- **Data**
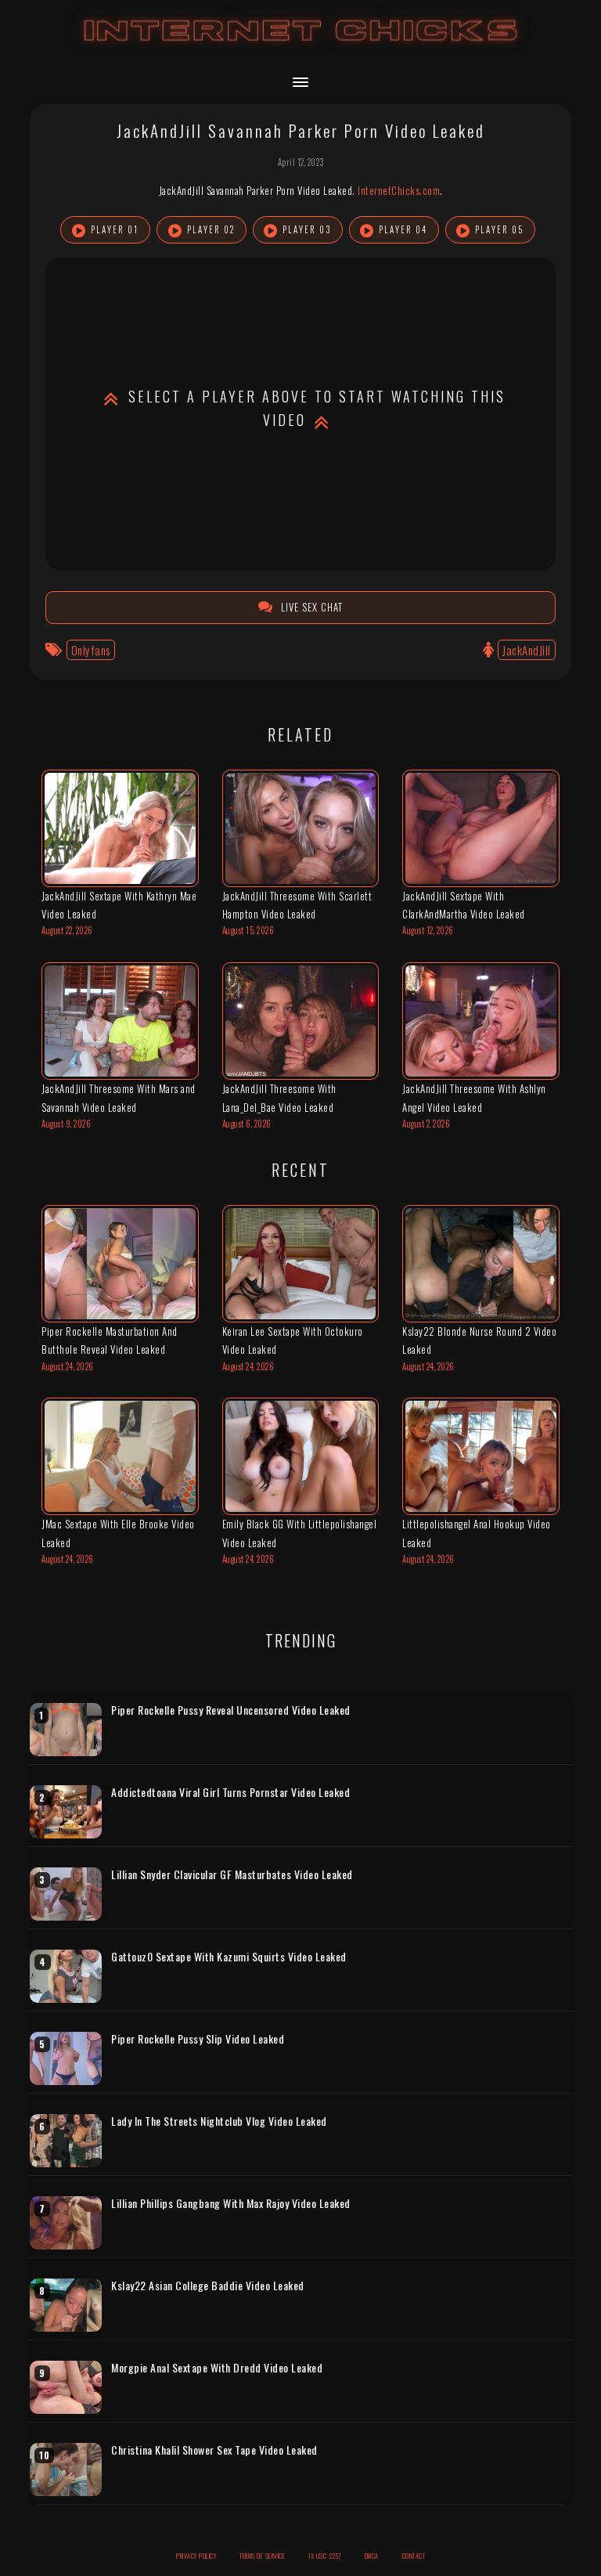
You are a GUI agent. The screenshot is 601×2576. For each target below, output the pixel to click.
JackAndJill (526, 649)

* * *

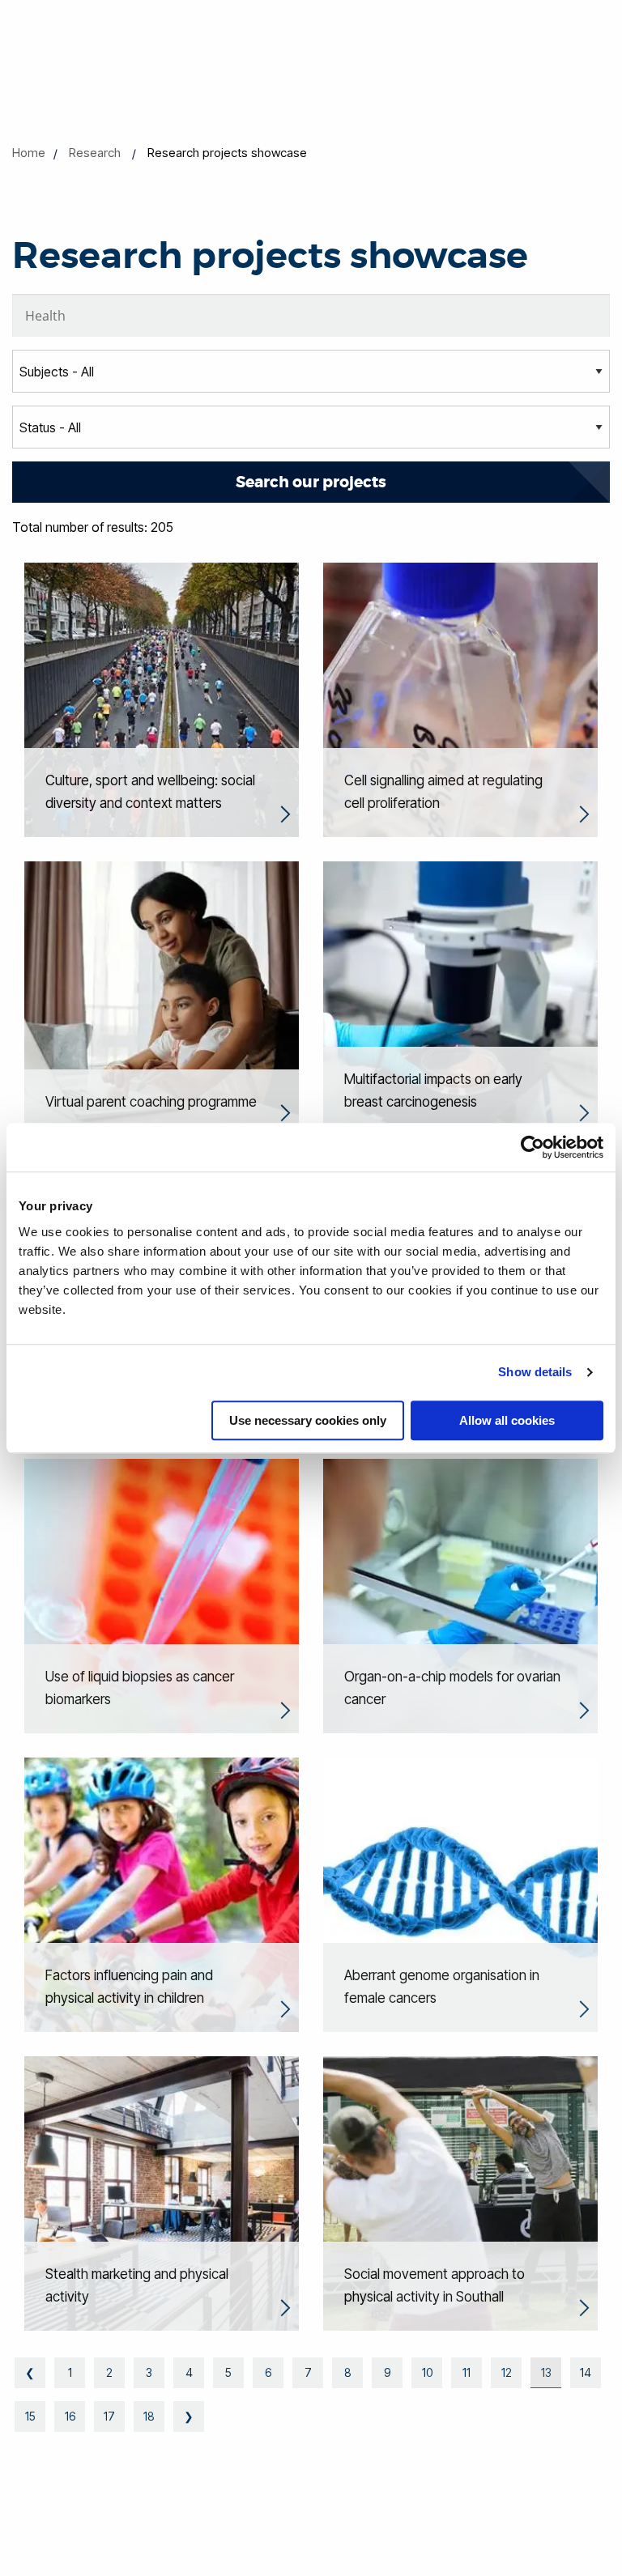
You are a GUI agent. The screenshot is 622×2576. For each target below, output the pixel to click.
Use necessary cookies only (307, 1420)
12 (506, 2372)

--

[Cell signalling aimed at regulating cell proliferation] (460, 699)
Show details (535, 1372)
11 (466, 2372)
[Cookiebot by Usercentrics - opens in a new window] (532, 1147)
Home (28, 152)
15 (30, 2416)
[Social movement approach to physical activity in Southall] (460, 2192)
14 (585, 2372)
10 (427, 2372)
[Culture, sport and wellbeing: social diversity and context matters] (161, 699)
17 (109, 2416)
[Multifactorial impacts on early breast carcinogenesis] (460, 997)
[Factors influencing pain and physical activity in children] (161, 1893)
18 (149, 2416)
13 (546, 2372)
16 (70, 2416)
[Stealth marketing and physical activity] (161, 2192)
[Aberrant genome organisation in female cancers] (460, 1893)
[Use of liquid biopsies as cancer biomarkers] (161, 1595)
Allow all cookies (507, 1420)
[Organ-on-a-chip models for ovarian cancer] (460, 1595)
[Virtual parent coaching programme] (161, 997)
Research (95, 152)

- **What to do**
Among the records above, extract exactly the lines from the line with "[Cookiebot by Usercentrics" to the line with "Research (95, 152)", both lines included, and leave out the rest.

- **Output of the task**
[Cookiebot by Usercentrics - opens in a new window] (532, 1147)
Home (28, 152)
15 (30, 2416)
[Social movement approach to physical activity in Southall] (460, 2192)
14 (585, 2372)
10 (427, 2372)
[Culture, sport and wellbeing: social diversity and context matters] (161, 699)
17 (109, 2416)
[Multifactorial impacts on early breast carcinogenesis] (460, 997)
[Factors influencing pain and physical activity in children] (161, 1893)
18 (149, 2416)
13 (546, 2372)
16 (70, 2416)
[Stealth marketing and physical activity] (161, 2192)
[Aberrant genome organisation in female cancers] (460, 1893)
[Use of liquid biopsies as cancer biomarkers] (161, 1595)
Allow all cookies (507, 1420)
[Organ-on-a-chip models for ovarian cancer] (460, 1595)
[Virtual parent coaching programme] (161, 997)
Research (95, 152)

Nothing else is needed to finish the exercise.